[WRITTEN PROBLEM]: Reproduce the records from the line containing "Tap the green arrow beside 2-2 @ 5.86%" through the line containing "[x=210, y=200]", both included, substituting "blue arrow" for "green arrow" and leaving everything else unchanged.
## Begin RECORDED INFORMATION
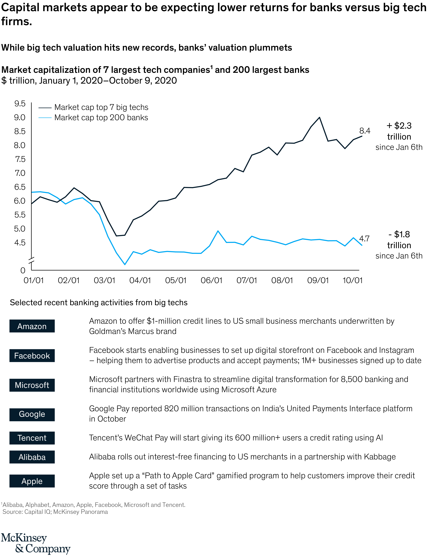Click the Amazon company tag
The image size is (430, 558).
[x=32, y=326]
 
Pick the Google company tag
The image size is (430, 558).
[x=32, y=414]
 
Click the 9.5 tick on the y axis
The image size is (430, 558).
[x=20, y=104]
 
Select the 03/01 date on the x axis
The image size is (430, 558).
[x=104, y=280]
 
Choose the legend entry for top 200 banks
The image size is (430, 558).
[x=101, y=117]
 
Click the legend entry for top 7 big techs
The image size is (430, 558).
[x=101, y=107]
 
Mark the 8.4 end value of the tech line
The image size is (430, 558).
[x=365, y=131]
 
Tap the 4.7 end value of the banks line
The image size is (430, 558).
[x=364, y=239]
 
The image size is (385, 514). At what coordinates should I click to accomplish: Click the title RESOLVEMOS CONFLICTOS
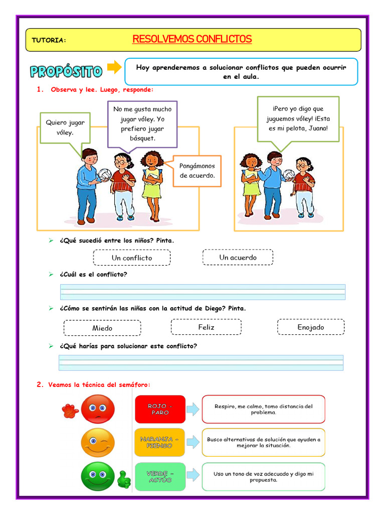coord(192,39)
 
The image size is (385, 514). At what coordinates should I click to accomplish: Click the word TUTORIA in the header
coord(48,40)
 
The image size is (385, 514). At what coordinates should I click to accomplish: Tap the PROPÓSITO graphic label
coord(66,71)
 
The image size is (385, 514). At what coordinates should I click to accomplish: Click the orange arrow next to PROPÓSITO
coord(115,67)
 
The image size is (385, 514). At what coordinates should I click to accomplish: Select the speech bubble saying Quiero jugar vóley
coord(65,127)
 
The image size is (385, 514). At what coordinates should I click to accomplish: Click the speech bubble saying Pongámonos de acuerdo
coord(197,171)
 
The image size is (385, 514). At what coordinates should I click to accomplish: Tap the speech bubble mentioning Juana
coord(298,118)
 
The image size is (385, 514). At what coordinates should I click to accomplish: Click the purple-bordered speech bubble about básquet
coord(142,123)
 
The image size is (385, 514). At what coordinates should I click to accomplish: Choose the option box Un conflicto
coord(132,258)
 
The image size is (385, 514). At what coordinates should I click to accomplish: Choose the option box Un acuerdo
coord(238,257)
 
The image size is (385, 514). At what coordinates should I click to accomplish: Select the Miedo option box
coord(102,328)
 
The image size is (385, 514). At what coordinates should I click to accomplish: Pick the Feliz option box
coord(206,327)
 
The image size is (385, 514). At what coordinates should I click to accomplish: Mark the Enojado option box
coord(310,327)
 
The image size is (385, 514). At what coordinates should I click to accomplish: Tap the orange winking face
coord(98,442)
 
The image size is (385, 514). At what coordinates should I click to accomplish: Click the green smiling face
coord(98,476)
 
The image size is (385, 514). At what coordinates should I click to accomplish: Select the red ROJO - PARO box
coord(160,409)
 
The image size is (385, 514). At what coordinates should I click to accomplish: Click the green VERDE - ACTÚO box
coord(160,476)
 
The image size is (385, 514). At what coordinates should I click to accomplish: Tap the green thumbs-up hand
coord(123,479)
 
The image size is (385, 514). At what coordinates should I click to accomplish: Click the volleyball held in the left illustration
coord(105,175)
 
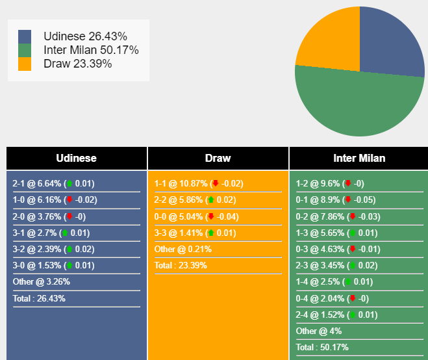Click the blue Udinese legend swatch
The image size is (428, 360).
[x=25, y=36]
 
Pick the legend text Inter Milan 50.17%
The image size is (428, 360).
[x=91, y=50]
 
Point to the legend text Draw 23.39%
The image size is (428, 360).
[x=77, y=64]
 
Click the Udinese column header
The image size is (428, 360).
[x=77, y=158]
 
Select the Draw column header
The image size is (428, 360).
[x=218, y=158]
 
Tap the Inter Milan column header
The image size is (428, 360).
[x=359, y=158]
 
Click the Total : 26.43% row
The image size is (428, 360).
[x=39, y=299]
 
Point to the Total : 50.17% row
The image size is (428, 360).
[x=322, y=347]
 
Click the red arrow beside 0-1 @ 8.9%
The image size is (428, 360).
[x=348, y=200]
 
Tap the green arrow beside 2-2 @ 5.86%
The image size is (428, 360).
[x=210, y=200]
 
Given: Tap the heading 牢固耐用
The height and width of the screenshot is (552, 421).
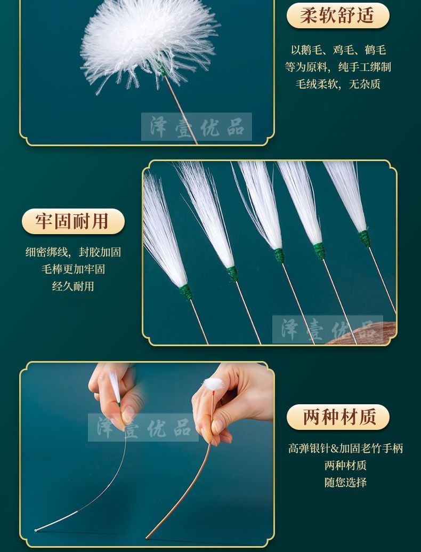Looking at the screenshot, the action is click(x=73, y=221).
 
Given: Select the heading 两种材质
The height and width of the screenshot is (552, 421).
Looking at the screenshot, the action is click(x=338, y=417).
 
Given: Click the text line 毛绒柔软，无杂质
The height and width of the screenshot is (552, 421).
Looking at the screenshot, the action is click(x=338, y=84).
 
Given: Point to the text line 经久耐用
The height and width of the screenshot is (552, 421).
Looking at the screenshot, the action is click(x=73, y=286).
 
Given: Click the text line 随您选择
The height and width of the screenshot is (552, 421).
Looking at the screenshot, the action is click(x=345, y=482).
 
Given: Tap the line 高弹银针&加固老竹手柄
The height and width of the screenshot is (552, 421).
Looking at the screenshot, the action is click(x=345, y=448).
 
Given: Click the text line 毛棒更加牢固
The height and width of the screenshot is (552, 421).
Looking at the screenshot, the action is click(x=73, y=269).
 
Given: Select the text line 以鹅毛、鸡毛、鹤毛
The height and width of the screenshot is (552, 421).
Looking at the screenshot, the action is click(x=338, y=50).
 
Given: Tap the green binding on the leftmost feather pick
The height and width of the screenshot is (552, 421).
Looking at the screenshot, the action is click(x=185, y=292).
## End RECORDED INFORMATION
[WORKED ANSWER]:
Tap the blue arrow beside 2-2 @ 5.86%
The image size is (428, 360).
[x=210, y=200]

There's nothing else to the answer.